The pair has filed for a patent on their process.
I. From Trash to Treasure
The new polymer can be used both structurally and in polymeric battery electrodes.
The new plastic is light and rugged. The pair bill it as highly promising when paired with liquid lithium in battery cells. The invention comes at an opportune time -- sulfur production is outpacing stock. At North America's largest oil refineries, such as Ft. McMurray in Alberta, refiners have taken to storing powder sulfur in dusty yellow "mountains" waiting for somebody to come up for a clever use for it.
According to Jered Griebel's calculations, 0.5 lb of sulfur is produced per every 19 gallons of refined gasoline. While some of that waste is used to make sulfuric acid, much of it is piling up unused. Professor Pyun bills the resource as the "garbage of transportation", adding [press release], "There's so much of it we don't know what to do with it."
The production of the new sulfur polymer begins with liquefying the sulfur at high temperatures and pressures (sulfur has a boiling point of roughly 441 degrees Celsius under standard temperatures) via inverse vulcanization. The researchers had to hunt down special materials -- most don't like to blend with the molten sulfur.
II. First Time's the Charm
Ironically, the first material tried of 20 potential candidates worked out the best by far; the rest proved duds. The resulting polymer is between 50 and 90 percent sulfur by weight.
The batteries made from the polymer have better capacity retention (how long charge is preserved) than past Li-S batteries. They also have a higher specific capacity (823 mAh/g at 100 cycles) than past designs, meaning they could store more energy. The relative stability of the Li-S sulfur polymer battery could make them an attractive target for automotive, aerospace, and personal electronics uses where traditional lithium ion batteries have suffered flammability issues.

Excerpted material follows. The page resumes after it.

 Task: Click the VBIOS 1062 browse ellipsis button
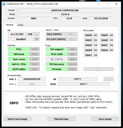[75, 34]
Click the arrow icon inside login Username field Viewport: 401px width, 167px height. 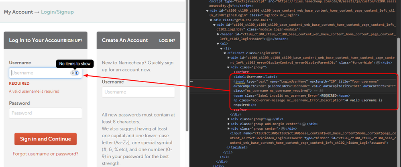73,73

In addition to the patent, the authors published an article [abstract] on the work in the prestigious peer-reviewed journal Nature Chemistry. They had a lot of help -- other coauthors listed on the paper are Woo Jin Chung, Adam G. Simmonds, Hyun Jun Ji, Philip T. Dirlam, Richard S. Glass and Árpád Somogyi of the UA; Eui Tae Kim, Hyunsik Yoon, Jungjin Park, Yung-Eun Sung, and Kookheon Char of Seoul National University in Korea; Jeong Jae Wie, Ngoc A. Nguyen, Brett W. Guralnick and Michael E. Mackay of the University of Delaware in Newark; and Patrick Theato of the University of Hamburg in Germany.
The research was funded by the UA, The National Research Foundation of Korea, the Korean Ministry of Education, Science and Technology, and the American Chemical Society.